Are there any published studies out there that quantify the success of an intuitive eating program model such as The Four Day Win?

There are few studies just beginning that I was sort of privy to because I was working with some of the psychologists at Jenny Craig.  Until recently, they have been on a fairly small scale, so, for example the effective mind for my son eating has being studied in trying to have very, very positive results, but only in smaller sample sizes.


So. I borrowed from literature on addiction, I borrowed from the literature on mindfulness in general, and put it together with that research.  I think there is going to be a wave of this research coming out.

You have had the opportunity to work with Oprah, someone who has notoriously experimented with numerous weight-loss plans. Is she an advocate of The Four Day Win?

Well, she ran the article that was an abbreviation of The Four Day Win in the magazine, and she is very open to all these, to any kind of mind-based strategy.

Throughout the book you reference your own personal struggles with disordered obsessive eating patterns. How did that influence your approach to this book?

It made me come out of it from the position of someone who had been lost in the darkness for many years. I had seen so many experts who talked to so many overweight people, and they would think, they (the experts) don't understand me, they don't understand this battle, they don't understand the despair and the terrifying loss of self-control.  So, I came out of it from a very, very personal experience because I haven't seen that really addressed in some of the more medical approaches.

Do you believe then that The Four Day Win can cure people of disorder eating or does it merely alleviate their obsessions?

I believe that if people go to apply the peace, everyday of their lives, you can call them cured.  But, I also think that it is a bit like saying that somebody is cured of getting angry. You can't, unless you take out part of the brain, there is always the opportunity for dysfunction, but if you have a consistent practice in it, and a methodology for getting yourself back on track if you relapse, you are close to a cure as I think, we could ever get.

The tone of your book is very straightforward, yet laced with humor. Why is it important for someone with obsessive-compulsive eating patterns to maintain a sense of humor?

It is seems to work lot better than for example suicide. If you are going to go into those dark places and you are able to find humor there, it not only enables you to survive but it teaches you. It puts you in a status of a warrior instead of a victim. And, that's mindset is really, really powerful.

What would you recommend to parents who have disordered eating, as far as what they can do to prevent their children from following the same path?

Get therapy. Please go and get an expert who will help you change yourself. As your children show curiosity, or when it feels appropriate, be very transparent and open with them, and say you know, when I used to be a binge eater, it was because I would so anxious about my life, now, I see you getting anxious about your homework, let's relax let's find ways for you to have fun, so that you don't go the same way.

Are you happy to see the waning popularity of low-carb diets?

You know what, low-carb, low-protein, low-fat-those all come and go. It is just part of the flow of life, so in a couple of years, they will come up and say, you can have anything as long as it is frozen or whatever.


It is just the part of human psychology to go to the extreme.  So, I view it with the amusement, more than with any kind intense like or dislike.

So, then the last question: If you had to choose one thing that all chronic dieters would stop doing today, what would it be?

Not to not be afraid. Fear is the single most fattening thing you can experience. So, learn to be the hero instead of the victim or the runaway. Stand and deliver.

_EXERCISE DATA_.

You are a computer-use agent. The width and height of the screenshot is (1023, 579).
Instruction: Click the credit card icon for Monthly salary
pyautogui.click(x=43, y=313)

_STUDY QUESTIONS_.
(1) Answer these questions using the interview.
(a) What did Oprah run in her magazine?
(b) What is the single most fattening thing a person can experience?
(c) What is the first thing recommended to parents who have disordered eating?
(2) For each statement, say yes or no to whether it agrees with the interview, and quote the words that decide it.
(a) Humor puts a person in the status of a victim.
(b) The interviewee borrowed from the literature on addiction.
(c) The interviewee views low-carb diets with intense dislike.
The listing was taken from a different source than the interview.

_SOLUTIONS PER TASK_.
(1)
(a) The article that was an abbreviation of The Four Day Win.
(b) Fear.
(c) Get therapy.

(2)
(a) No: "It puts you in a status of a warrior instead of a victim."
(b) Yes: "I borrowed from literature on addiction"
(c) No: "So, I view it with the amusement, more than with any kind intense like or dislike."